## Tasks for this exercise
(a) Using the passage on oil and gas regulation, explain in one to three sentences why royalty rates for conventional oil and natural gas under Alberta's 2009 framework are not a single fixed rate.
(b) Translate this sentence from the passage on oil and gas regulation into Spanish: "The credit is limited to 50% of Crown royalties payable over the same period."

## Passage to read
● ● ● ● ● ● ●

The oil and natural gas industry is currently subject to environmental regulations pursuant to a variety of provincial and federal legislation. Such legislation provides for restrictions and prohibitions on the release or emission of various substances produced in association with certain oil and gas industry operations. Such legislation may also impose restrictions and prohibitions on water use or processing in connection with certain oil and gas operations. In addition, such legislation requires that well and facility sites be abandoned and reclaimed to the satisfaction of provincial authorities. Compliance with such legislation can require significant expenditures and a breach of such requirements may result, amongst other things, in suspension or revocation of necessary licenses and authorizations, civil liability for pollution damage, and the imposition of material fines and penalties.

The Government of Alberta implemented a new oil and gas royalty framework effective January 2009. The new framework establishes new royalties for conventional oil, natural gas and bitumen that are linked to price and production levels and apply to both new and existing conventional oil and gas activities and oil sands projects. Under the new framework, the formula for conventional oil and natural gas royalties uses a sliding rate formula, dependant on the market price and production volumes. Royalty rates for conventional oil ranged from 0% to 50%. Natural gas royalty rates ranged from 5% to 50%.

On March 3, 2009, the Government of Alberta announced an incentive program for the energy sector. Amendments to the program were announced on June 11 and June 25, 2009. This incentive program includes a drilling credit for new oil and natural gas wells drilled between April 1, 2009 and March 31, 2011, providing a $200 per meter drilled royalty credit to companies. The credit is limited to 50% of Crown royalties payable over the same period. There is also a new well incentive program that provides a maximum 5% royalty rate for the first 12 months of production from new wells that begin producing oil or natural gas between April 1, 2009 and March 31, 2011 to a maximum of 50,000 barrels of oil or 500 million cubic feet of natural gas.

● ● ● ● ● ● ●

## Data extract
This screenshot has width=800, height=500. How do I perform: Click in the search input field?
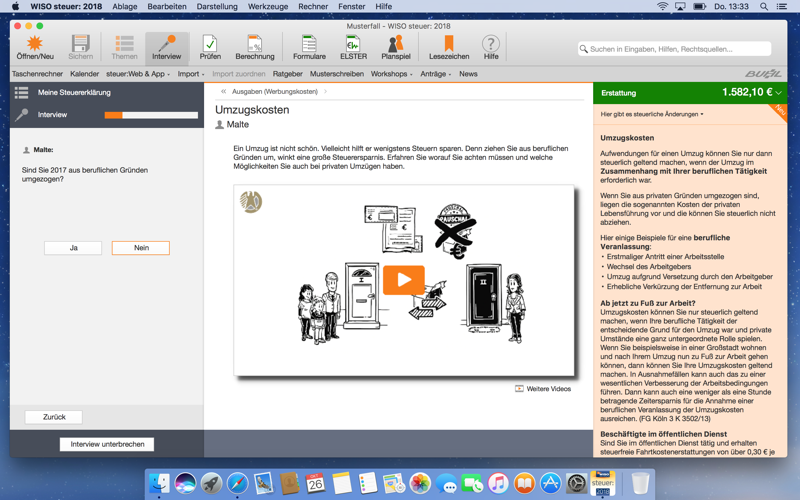pyautogui.click(x=678, y=48)
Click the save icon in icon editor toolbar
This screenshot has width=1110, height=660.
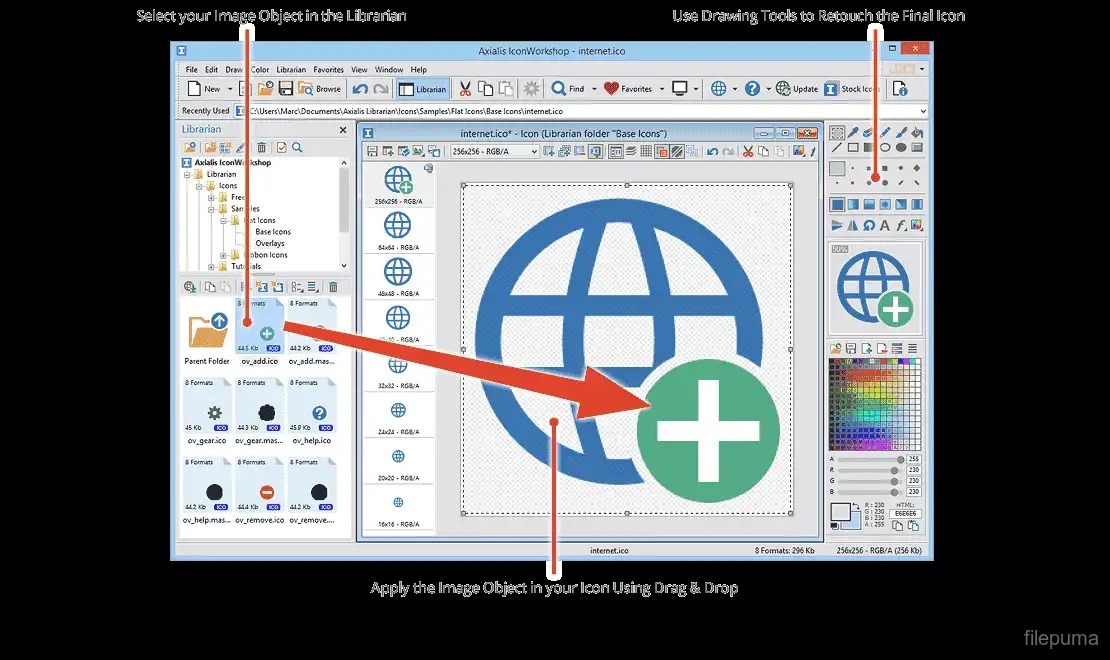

● ● ● ● ● ● ●

## Answers in order
(a) Under the 2009 framework, these royalties are calculated with a sliding rate formula that depends on market price and production volumes, so the rate changes as those conditions change. As a result, conventional oil rates ranged from 0% to 50%, and natural gas rates ranged from 5% to 50%.

(b) El crédito está limitado al 50 % de las regalías de la Corona pagaderas durante el mismo período.